*** Data shown ***

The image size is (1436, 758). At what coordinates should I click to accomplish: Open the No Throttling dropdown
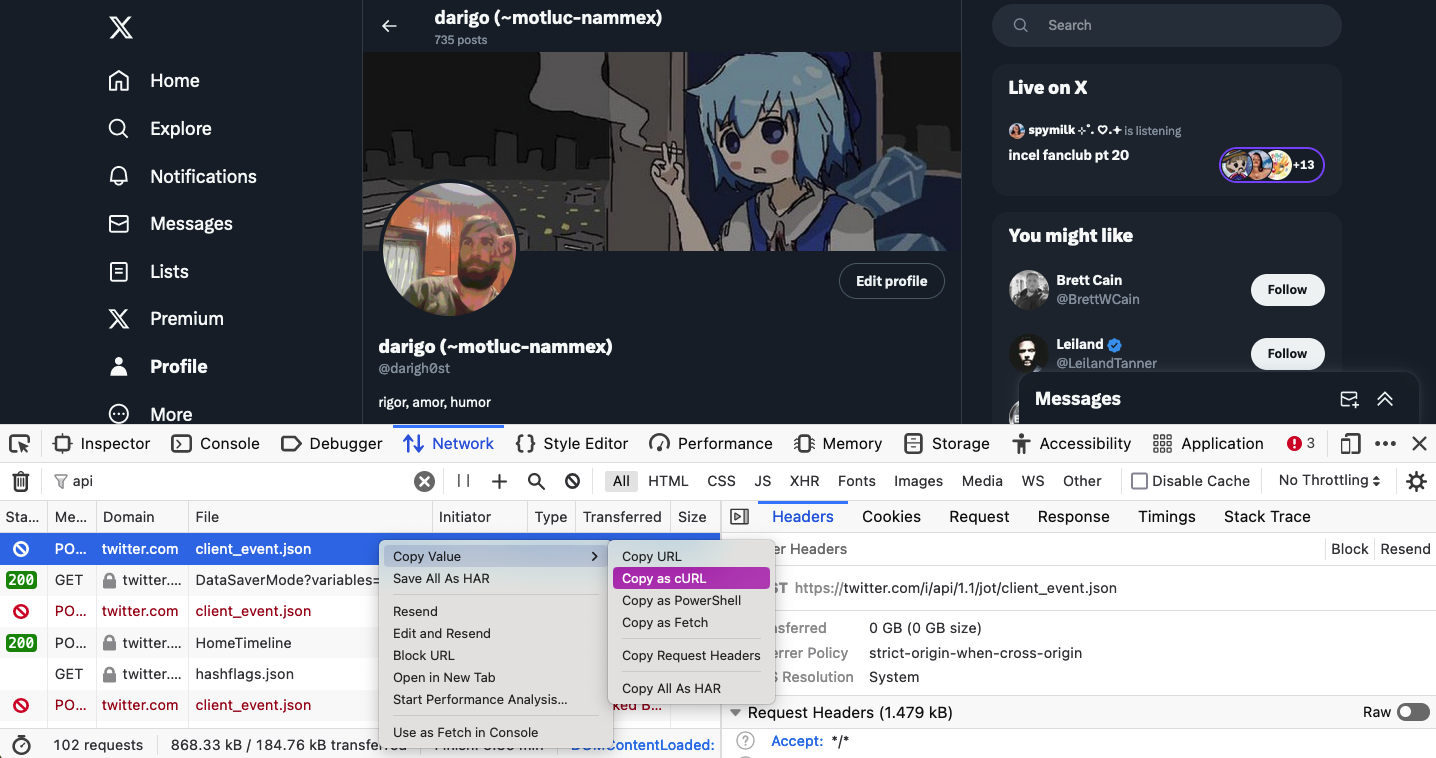[1329, 481]
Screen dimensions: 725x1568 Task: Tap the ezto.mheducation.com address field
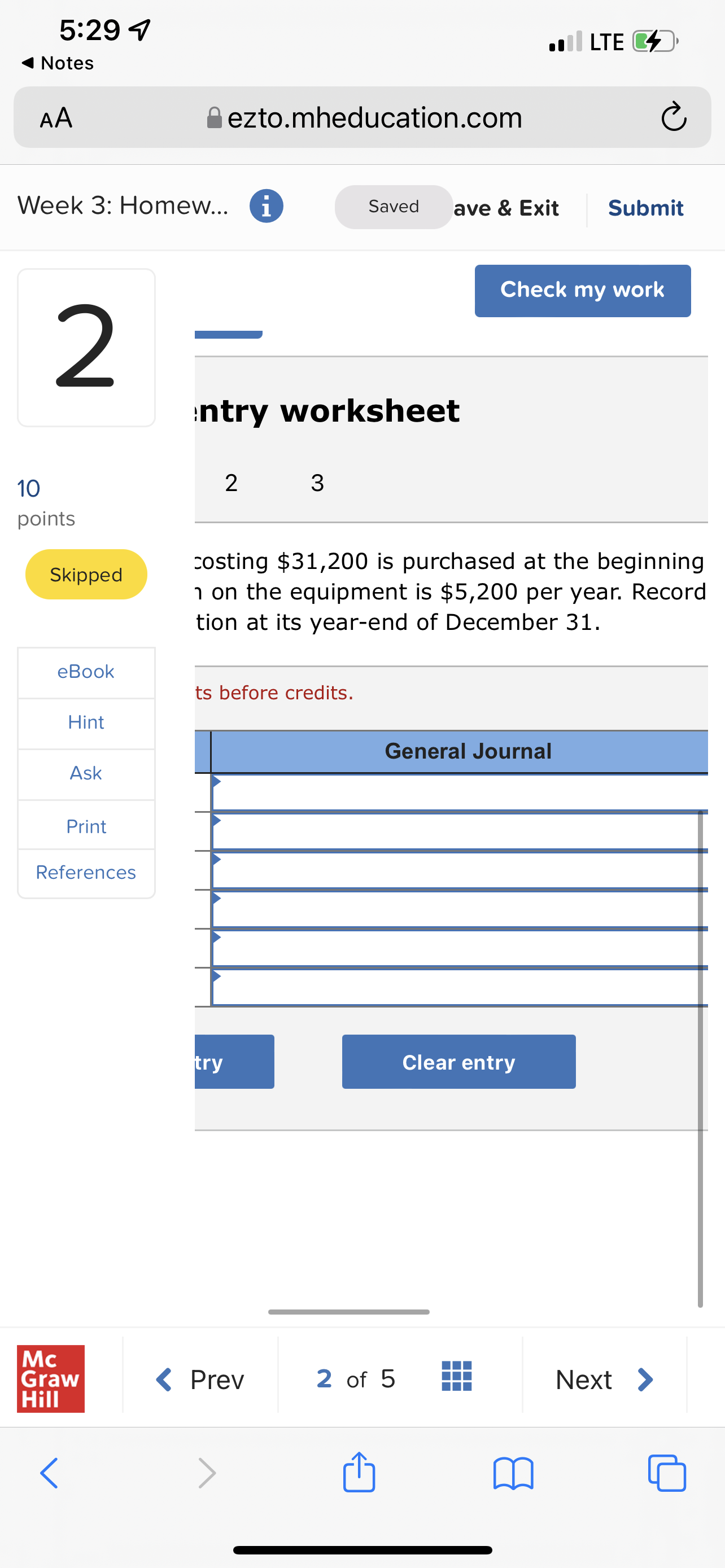click(x=374, y=117)
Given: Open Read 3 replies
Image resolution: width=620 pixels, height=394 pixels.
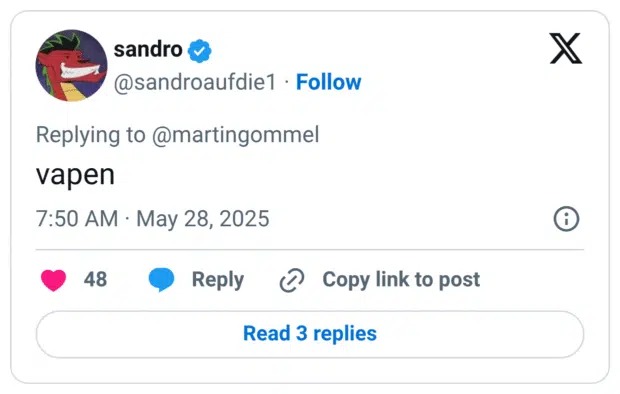Looking at the screenshot, I should (310, 334).
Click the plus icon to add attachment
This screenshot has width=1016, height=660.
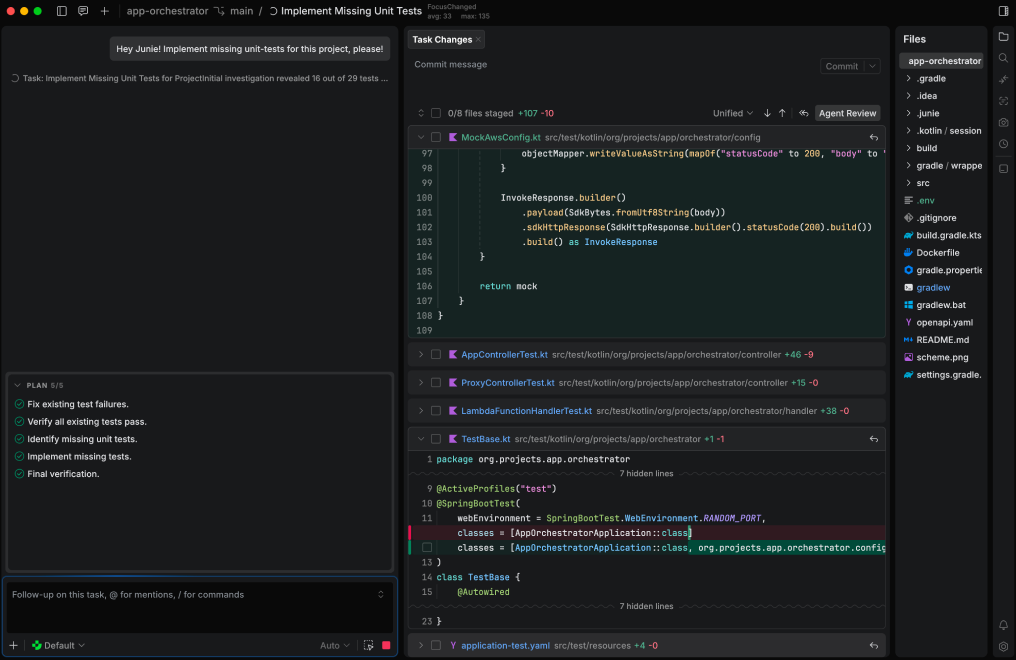click(x=13, y=646)
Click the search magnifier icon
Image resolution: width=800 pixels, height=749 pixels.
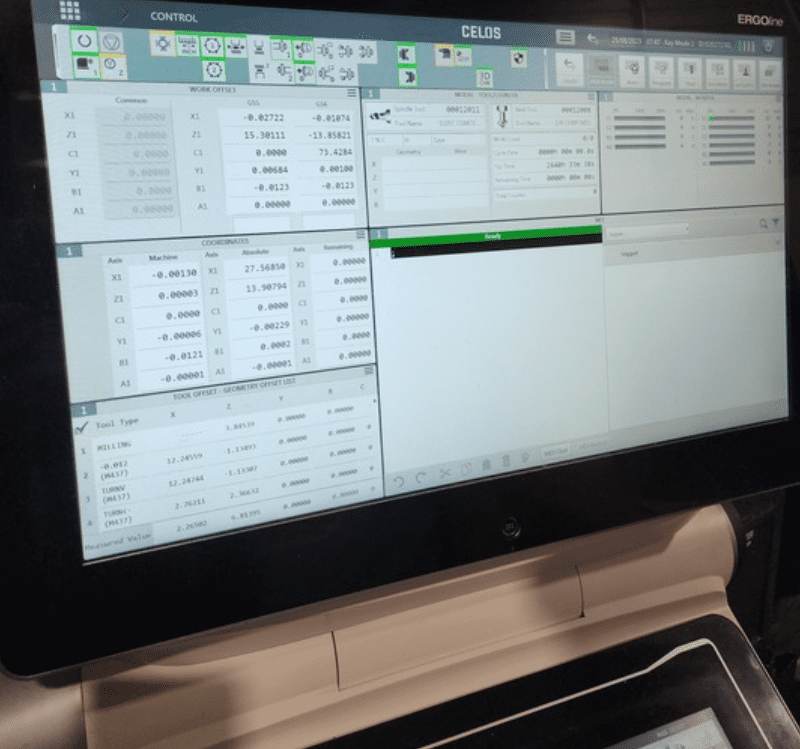764,223
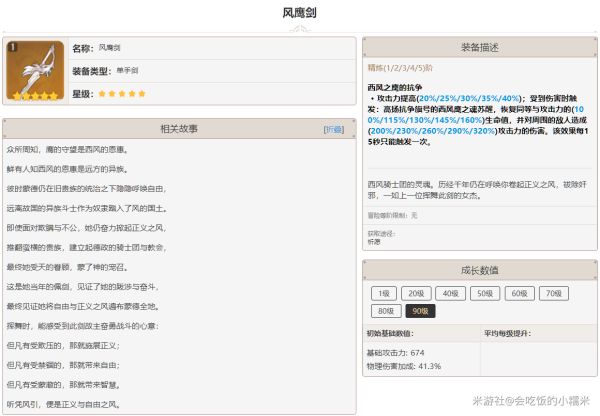The image size is (600, 416).
Task: Click the 相关故事 header title
Action: (x=178, y=129)
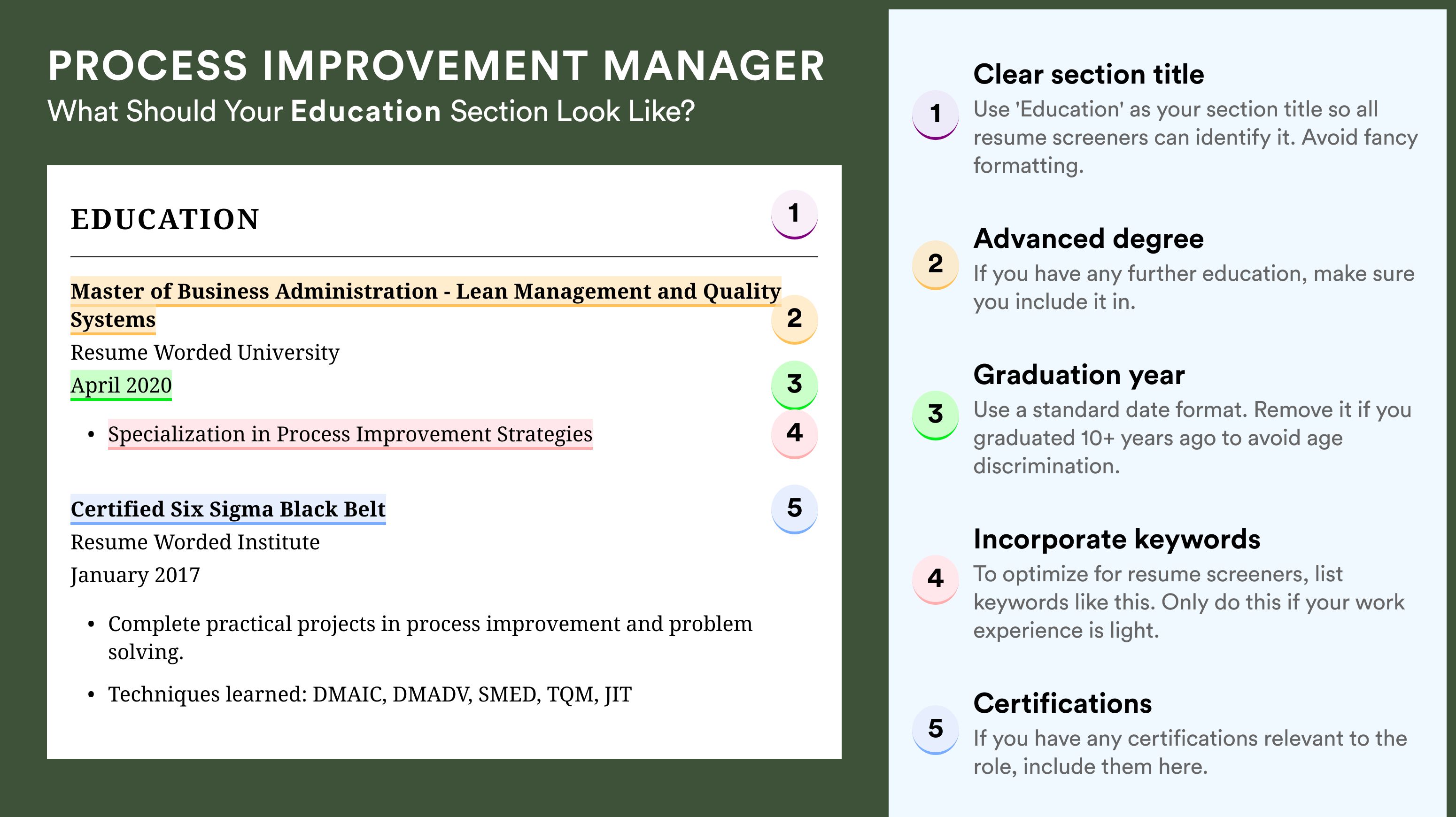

***

What is required:
Every record above should be set down exactly, with the pictures left out.

Task solution:
The image size is (1436, 758). At what coordinates should I click to accomplish: Open the No Throttling dropdown
[1329, 481]
Screen dimensions: 725x1568 Task: Tap the ezto.mheducation.com address field
click(x=374, y=117)
Given: Open Read 3 replies
Image resolution: width=620 pixels, height=394 pixels.
Looking at the screenshot, I should (310, 334).
Click the plus icon to add attachment
This screenshot has width=1016, height=660.
click(x=13, y=646)
Click the search magnifier icon
Image resolution: width=800 pixels, height=749 pixels.
764,223
The image size is (600, 416).
Task: Click the 相关故事 header title
Action: (x=178, y=129)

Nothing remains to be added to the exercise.